→ Problem
Copy each of the rows below word for word, keeping them in the same order.

→ Data extract
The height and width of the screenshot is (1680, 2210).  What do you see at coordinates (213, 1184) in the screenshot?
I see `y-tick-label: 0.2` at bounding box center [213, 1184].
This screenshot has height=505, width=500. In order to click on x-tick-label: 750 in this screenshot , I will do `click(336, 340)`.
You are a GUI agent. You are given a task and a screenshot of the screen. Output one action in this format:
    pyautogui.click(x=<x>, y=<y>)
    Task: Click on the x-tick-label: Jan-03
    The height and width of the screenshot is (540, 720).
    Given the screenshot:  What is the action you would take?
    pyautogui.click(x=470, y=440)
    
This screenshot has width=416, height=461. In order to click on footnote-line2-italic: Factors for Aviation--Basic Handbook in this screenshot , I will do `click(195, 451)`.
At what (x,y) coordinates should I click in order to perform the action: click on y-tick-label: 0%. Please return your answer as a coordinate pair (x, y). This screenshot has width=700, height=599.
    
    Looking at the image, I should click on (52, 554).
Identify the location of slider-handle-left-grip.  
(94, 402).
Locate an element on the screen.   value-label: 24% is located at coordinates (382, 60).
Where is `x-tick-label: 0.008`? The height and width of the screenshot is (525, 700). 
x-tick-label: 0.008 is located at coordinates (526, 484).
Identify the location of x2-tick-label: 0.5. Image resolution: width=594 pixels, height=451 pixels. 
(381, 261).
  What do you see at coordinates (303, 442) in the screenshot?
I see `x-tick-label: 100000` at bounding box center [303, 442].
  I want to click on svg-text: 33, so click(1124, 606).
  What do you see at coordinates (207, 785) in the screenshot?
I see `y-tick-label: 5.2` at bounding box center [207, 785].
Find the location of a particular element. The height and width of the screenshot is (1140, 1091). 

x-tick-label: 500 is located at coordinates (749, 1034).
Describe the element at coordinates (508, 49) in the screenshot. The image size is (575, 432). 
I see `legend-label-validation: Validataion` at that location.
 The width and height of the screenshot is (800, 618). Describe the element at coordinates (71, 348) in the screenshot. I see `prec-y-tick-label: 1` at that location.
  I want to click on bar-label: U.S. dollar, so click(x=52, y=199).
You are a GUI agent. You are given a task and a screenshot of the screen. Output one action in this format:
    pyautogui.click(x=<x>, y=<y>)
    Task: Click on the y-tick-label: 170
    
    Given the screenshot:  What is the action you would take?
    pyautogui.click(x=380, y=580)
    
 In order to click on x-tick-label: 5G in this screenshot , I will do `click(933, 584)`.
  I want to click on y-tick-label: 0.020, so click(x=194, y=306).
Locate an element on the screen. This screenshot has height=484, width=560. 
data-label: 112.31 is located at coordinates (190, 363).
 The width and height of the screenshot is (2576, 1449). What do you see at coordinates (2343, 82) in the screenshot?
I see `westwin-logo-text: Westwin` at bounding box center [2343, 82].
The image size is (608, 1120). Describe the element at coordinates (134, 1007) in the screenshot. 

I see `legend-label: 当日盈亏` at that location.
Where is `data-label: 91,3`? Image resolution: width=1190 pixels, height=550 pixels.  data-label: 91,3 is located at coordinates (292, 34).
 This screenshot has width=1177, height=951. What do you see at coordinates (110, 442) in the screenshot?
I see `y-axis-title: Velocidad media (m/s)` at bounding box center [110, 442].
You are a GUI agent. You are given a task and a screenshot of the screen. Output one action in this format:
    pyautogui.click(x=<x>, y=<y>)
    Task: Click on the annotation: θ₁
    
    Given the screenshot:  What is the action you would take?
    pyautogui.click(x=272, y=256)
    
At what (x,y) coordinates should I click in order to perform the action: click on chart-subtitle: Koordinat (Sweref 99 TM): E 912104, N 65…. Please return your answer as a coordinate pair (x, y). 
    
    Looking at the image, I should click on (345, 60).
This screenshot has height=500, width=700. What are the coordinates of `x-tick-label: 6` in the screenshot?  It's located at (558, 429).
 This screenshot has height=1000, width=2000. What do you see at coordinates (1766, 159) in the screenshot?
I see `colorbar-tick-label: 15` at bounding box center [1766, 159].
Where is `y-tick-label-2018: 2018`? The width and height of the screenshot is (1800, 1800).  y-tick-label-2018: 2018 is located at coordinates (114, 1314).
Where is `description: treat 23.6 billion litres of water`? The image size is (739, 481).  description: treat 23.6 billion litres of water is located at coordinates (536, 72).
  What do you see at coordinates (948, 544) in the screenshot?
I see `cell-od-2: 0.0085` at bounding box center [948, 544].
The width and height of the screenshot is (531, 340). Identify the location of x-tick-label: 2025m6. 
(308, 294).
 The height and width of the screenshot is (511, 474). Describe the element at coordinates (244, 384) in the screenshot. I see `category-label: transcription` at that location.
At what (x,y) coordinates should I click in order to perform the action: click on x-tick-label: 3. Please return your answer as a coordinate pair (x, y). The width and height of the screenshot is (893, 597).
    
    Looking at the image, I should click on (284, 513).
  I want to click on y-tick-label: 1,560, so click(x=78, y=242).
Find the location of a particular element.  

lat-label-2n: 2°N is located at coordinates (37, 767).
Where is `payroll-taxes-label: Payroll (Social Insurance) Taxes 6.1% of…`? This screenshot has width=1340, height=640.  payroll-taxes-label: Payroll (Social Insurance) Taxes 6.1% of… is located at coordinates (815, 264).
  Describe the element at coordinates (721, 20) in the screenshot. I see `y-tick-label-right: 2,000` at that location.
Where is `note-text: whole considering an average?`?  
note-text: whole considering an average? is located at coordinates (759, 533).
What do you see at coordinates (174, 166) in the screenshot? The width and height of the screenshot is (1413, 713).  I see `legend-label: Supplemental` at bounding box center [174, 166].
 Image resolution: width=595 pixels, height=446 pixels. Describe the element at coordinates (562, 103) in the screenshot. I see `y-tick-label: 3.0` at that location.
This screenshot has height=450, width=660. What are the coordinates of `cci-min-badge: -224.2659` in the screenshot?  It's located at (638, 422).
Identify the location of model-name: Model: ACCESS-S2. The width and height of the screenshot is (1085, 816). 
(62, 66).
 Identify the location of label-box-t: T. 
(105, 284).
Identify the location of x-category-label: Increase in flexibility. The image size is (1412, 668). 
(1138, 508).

→ Output
The height and width of the screenshot is (1680, 2210).  What do you see at coordinates (213, 1184) in the screenshot?
I see `y-tick-label: 0.2` at bounding box center [213, 1184].
This screenshot has height=505, width=500. In order to click on x-tick-label: 750 in this screenshot , I will do `click(336, 340)`.
You are a GUI agent. You are given a task and a screenshot of the screen. Output one action in this format:
    pyautogui.click(x=<x>, y=<y>)
    Task: Click on the x-tick-label: Jan-03
    The height and width of the screenshot is (540, 720).
    Given the screenshot:  What is the action you would take?
    pyautogui.click(x=470, y=440)
    
This screenshot has width=416, height=461. In order to click on footnote-line2-italic: Factors for Aviation--Basic Handbook in this screenshot , I will do `click(195, 451)`.
At what (x,y) coordinates should I click in order to perform the action: click on y-tick-label: 0%. Please return your answer as a coordinate pair (x, y). This screenshot has width=700, height=599.
    
    Looking at the image, I should click on (52, 554).
Identify the location of slider-handle-left-grip.  
(94, 402).
Locate an element on the screen.   value-label: 24% is located at coordinates (382, 60).
Where is `x-tick-label: 0.008`? The height and width of the screenshot is (525, 700). 
x-tick-label: 0.008 is located at coordinates (526, 484).
Identify the location of x2-tick-label: 0.5. Image resolution: width=594 pixels, height=451 pixels. 
(381, 261).
  What do you see at coordinates (303, 442) in the screenshot?
I see `x-tick-label: 100000` at bounding box center [303, 442].
  I want to click on svg-text: 33, so click(1124, 606).
  What do you see at coordinates (207, 785) in the screenshot?
I see `y-tick-label: 5.2` at bounding box center [207, 785].
Find the location of a particular element. The height and width of the screenshot is (1140, 1091). 

x-tick-label: 500 is located at coordinates (749, 1034).
Describe the element at coordinates (508, 49) in the screenshot. The image size is (575, 432). 
I see `legend-label-validation: Validataion` at that location.
 The width and height of the screenshot is (800, 618). Describe the element at coordinates (71, 348) in the screenshot. I see `prec-y-tick-label: 1` at that location.
  I want to click on bar-label: U.S. dollar, so click(x=52, y=199).
You are a GUI agent. You are given a task and a screenshot of the screen. Output one action in this format:
    pyautogui.click(x=<x>, y=<y>)
    Task: Click on the y-tick-label: 170
    
    Given the screenshot:  What is the action you would take?
    pyautogui.click(x=380, y=580)
    
 In order to click on x-tick-label: 5G in this screenshot , I will do `click(933, 584)`.
  I want to click on y-tick-label: 0.020, so click(x=194, y=306).
Locate an element on the screen. This screenshot has height=484, width=560. 
data-label: 112.31 is located at coordinates (190, 363).
 The width and height of the screenshot is (2576, 1449). What do you see at coordinates (2343, 82) in the screenshot?
I see `westwin-logo-text: Westwin` at bounding box center [2343, 82].
The image size is (608, 1120). Describe the element at coordinates (134, 1007) in the screenshot. 

I see `legend-label: 当日盈亏` at that location.
Where is `data-label: 91,3`? Image resolution: width=1190 pixels, height=550 pixels.  data-label: 91,3 is located at coordinates (292, 34).
 This screenshot has width=1177, height=951. What do you see at coordinates (110, 442) in the screenshot?
I see `y-axis-title: Velocidad media (m/s)` at bounding box center [110, 442].
You are a GUI agent. You are given a task and a screenshot of the screen. Output one action in this format:
    pyautogui.click(x=<x>, y=<y>)
    Task: Click on the annotation: θ₁
    
    Given the screenshot:  What is the action you would take?
    pyautogui.click(x=272, y=256)
    
At what (x,y) coordinates should I click in order to perform the action: click on chart-subtitle: Koordinat (Sweref 99 TM): E 912104, N 65…. Please return your answer as a coordinate pair (x, y). 
    
    Looking at the image, I should click on (345, 60).
This screenshot has height=500, width=700. What are the coordinates of `x-tick-label: 6` in the screenshot?  It's located at (558, 429).
 This screenshot has height=1000, width=2000. What do you see at coordinates (1766, 159) in the screenshot?
I see `colorbar-tick-label: 15` at bounding box center [1766, 159].
Where is `y-tick-label-2018: 2018`? The width and height of the screenshot is (1800, 1800).  y-tick-label-2018: 2018 is located at coordinates (114, 1314).
Where is `description: treat 23.6 billion litres of water`? The image size is (739, 481).  description: treat 23.6 billion litres of water is located at coordinates (536, 72).
  What do you see at coordinates (948, 544) in the screenshot?
I see `cell-od-2: 0.0085` at bounding box center [948, 544].
The width and height of the screenshot is (531, 340). Identify the location of x-tick-label: 2025m6. 
(308, 294).
 The height and width of the screenshot is (511, 474). Describe the element at coordinates (244, 384) in the screenshot. I see `category-label: transcription` at that location.
At what (x,y) coordinates should I click in order to perform the action: click on x-tick-label: 3. Please return your answer as a coordinate pair (x, y). The width and height of the screenshot is (893, 597).
    
    Looking at the image, I should click on (284, 513).
  I want to click on y-tick-label: 1,560, so click(x=78, y=242).
Find the location of a particular element.  

lat-label-2n: 2°N is located at coordinates (37, 767).
Where is `payroll-taxes-label: Payroll (Social Insurance) Taxes 6.1% of…`? This screenshot has width=1340, height=640.  payroll-taxes-label: Payroll (Social Insurance) Taxes 6.1% of… is located at coordinates (815, 264).
  Describe the element at coordinates (721, 20) in the screenshot. I see `y-tick-label-right: 2,000` at that location.
Where is `note-text: whole considering an average?`?  
note-text: whole considering an average? is located at coordinates (759, 533).
What do you see at coordinates (174, 166) in the screenshot? The width and height of the screenshot is (1413, 713).  I see `legend-label: Supplemental` at bounding box center [174, 166].
 Image resolution: width=595 pixels, height=446 pixels. Describe the element at coordinates (562, 103) in the screenshot. I see `y-tick-label: 3.0` at that location.
This screenshot has height=450, width=660. What are the coordinates of `cci-min-badge: -224.2659` in the screenshot?  It's located at (638, 422).
Identify the location of model-name: Model: ACCESS-S2. The width and height of the screenshot is (1085, 816). 
(62, 66).
 Identify the location of label-box-t: T. 
(105, 284).
Identify the location of x-category-label: Increase in flexibility. The image size is (1412, 668). 
(1138, 508).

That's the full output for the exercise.